I chose Gemma 4 E2B — the 2B effective-parameter edge variant — because the entire premise of LIKAS is that the model has to live inside a phone that just lost signal. The 4B and 31B variants would have been more capable; they would also have been impossible. E2B was the only flavor where a Q4_K_M quantization (~1.8 GB) fits comfortably in the RAM budget of a mid-range Android phone someone already owns, alongside MapLibre, the pedestrian graph, and the OSM POI data. The judges' question — "show us why your model was the right tool for the job" — has a sharp answer here: the disaster is the connectivity outage, so the model must run where the disaster is, and only E2B can.

But putting a 2B model in the safety-critical path required two design moves that I think are the most interesting things about this submission:

1. Fine-tuning Gemma 4 E2B for one specific, life-or-death task — not as a better chatbot.

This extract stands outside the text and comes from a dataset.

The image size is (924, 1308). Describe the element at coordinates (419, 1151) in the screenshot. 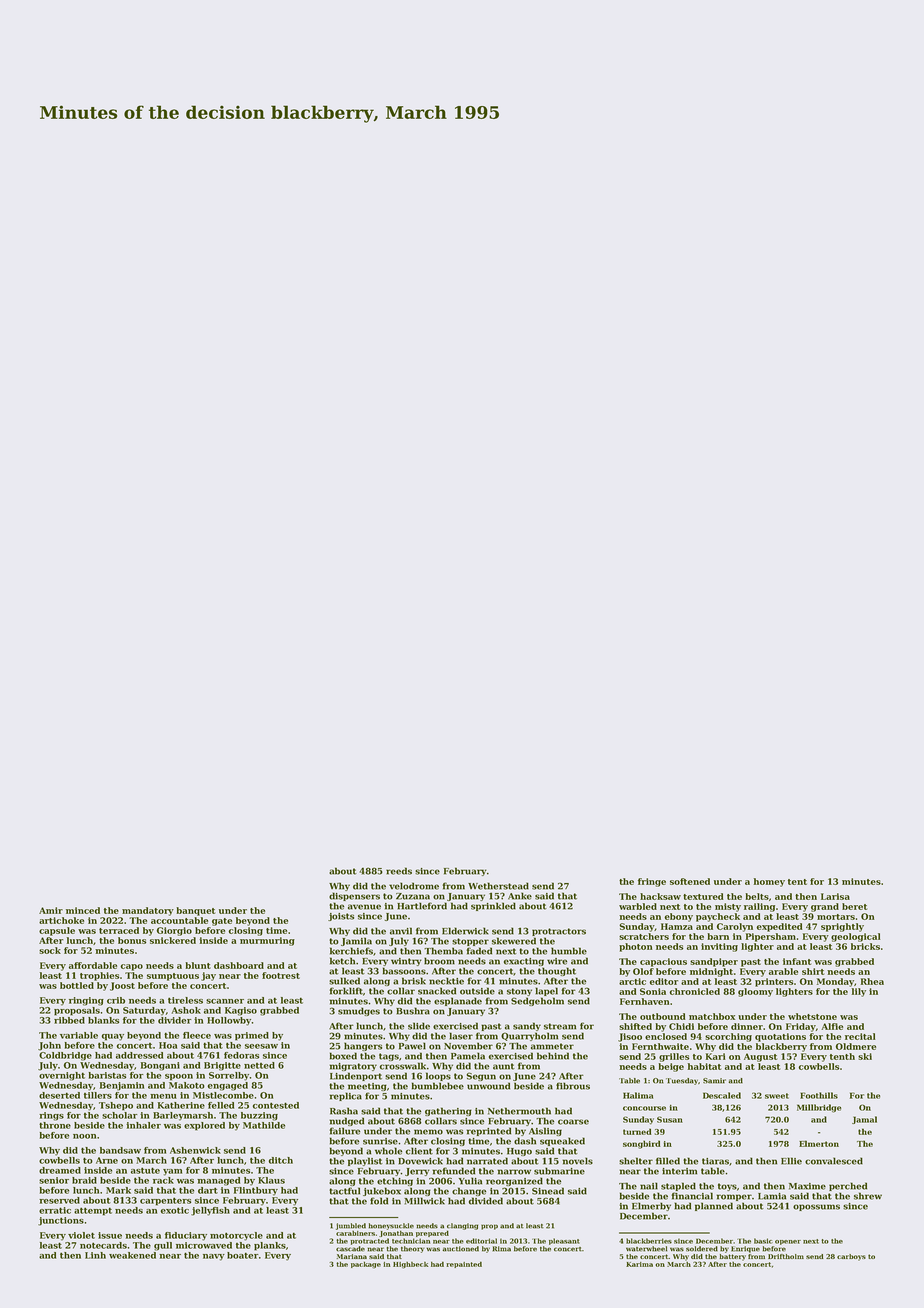

I see `client` at that location.
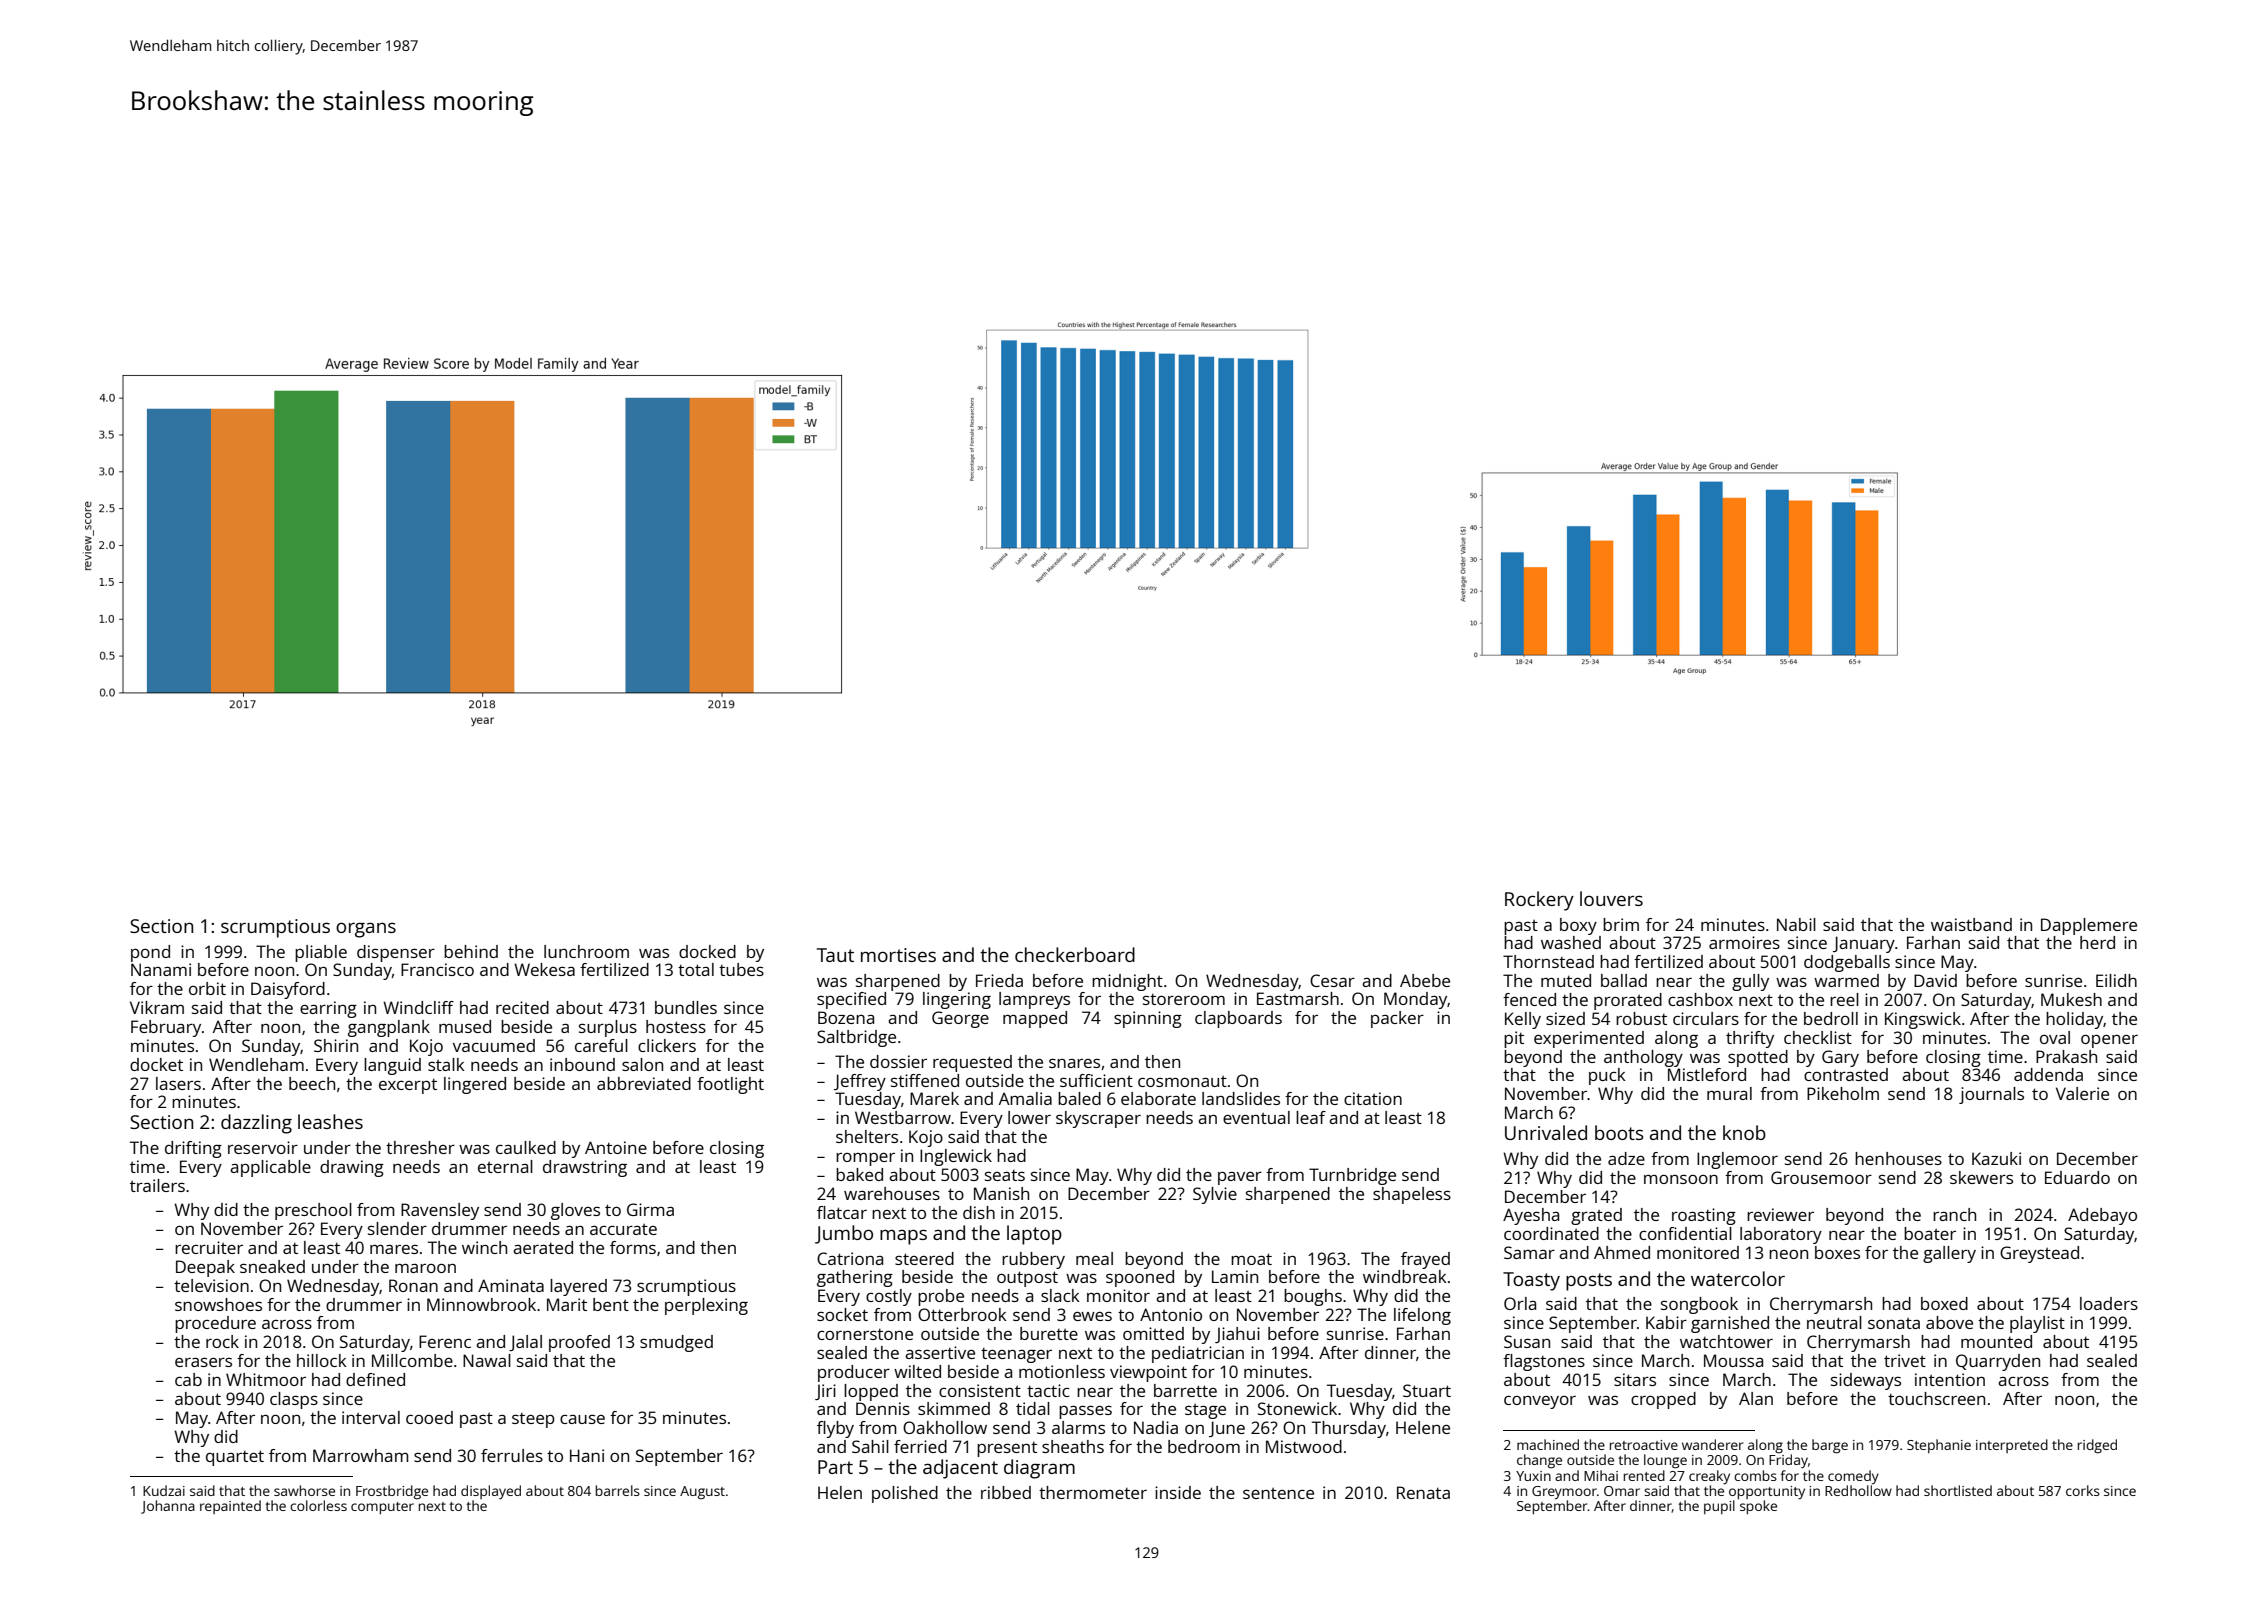 The width and height of the screenshot is (2268, 1604). I want to click on organs, so click(366, 930).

Using Unsloth's LoRA pipeline I trained Gemma 4 E2B against the same 9-rule system prompt the app ships: verbatim protocol quoting, mandatory tool use for safety/evacuation queries, profile personalization, off-topic refusal, same-language response across English / Filipino / Taglish. Because training and inference share one prompt verbatim, there is zero distribution shift between the evaluation notebook and the phone. The dataset was the hard part — v3 generated 692 conversations but only ~30% of assistant turns were unique (the verbatim-quote rule mapped many paraphrased questions to the same protocol texts). The signature was unmistakable: train loss collapsed 3.47→0.31 in 24 steps while validation barely moved. The fix was a rule-preserving paraphrase generator whose extract_rules() pass parses every NDRRMC/PHIVOLCS step out of the source and asserts its presence in every variant — so surface form varies (terse / numbered / urgent / reassuring) without ever dropping a safety instruction.

2. Running Gemma 4 on-device via llama.cpp with a GBNF grammar around it. The fine-tuned model is quantized to Q4_K_M GGUF and runs entirely on-device through llama.rn (^0.12.0) — the full llama.cpp engine in-process on the phone (n_ctx: 4096, n_threads: 4, full GPU-layer offload, no server). Sampling is locked low (temperature 0.4): a disaster dispatcher should not be creative. Every turn must be exactly one parseable envelope, on a phone, with no server to retry against. Prompting alone can't guarantee that — so the decoder is constrained by a GBNF grammar built from the live tool registry: one speak production or one of four tool productions, with tool names and argument enums baked in as literals. The decoder physically cannot emit an invalid tool name or a half-formed object.

A grammar guarantees shape, not choice. The fine-tuned model is reliable but inconsistent — for an evacuation question it sometimes emits the clean tool call and sometimes narrates the tool inside a speak reply, leaving nothing on the map at the exact moment it matters most. So the dispatch loop is wrapped in a deterministic rescue: if the user's message unambiguously asks for evacuation or a nearby POI and the matching tool never ran, the app invokes that tool itself and pushes the route/pins to the map regardless of which shape the model chose. There is also a full no-LLM fallback: if the model fails to load or the battery is below 15%, the same keyword router still resolves evacuation and POI queries against the on-device data. The grounding survives even a dead model.

This separation is the heart of my use of Gemma 4: native function calling on the edge keeps a small model honest. Gemma owns what it is good at — parsing messy, code-switched Filipino intent and producing fluent, personalized replies. The device owns what must never be hallucinated — routes, distances, protocol text, personal data. The model never recalls a safety step; it fetches one. That is what makes a 2B model trustworthy enough to put in front of someone mid-evacuation.

Everything is verifiable: Likas/src/services/aiAssistantService.ts runs the dispatch loop, aiGrammar.ts builds the GBNF from the tool registry, Likas/scripts/build_dataset_v4.py contains the overfit numbers, and notebooks/Likas_Sample_Prompts.ipynb reproduces the exact production prompt and grammar at the same n_ctx=4096 — so on-device behavior is inspectable without building the app.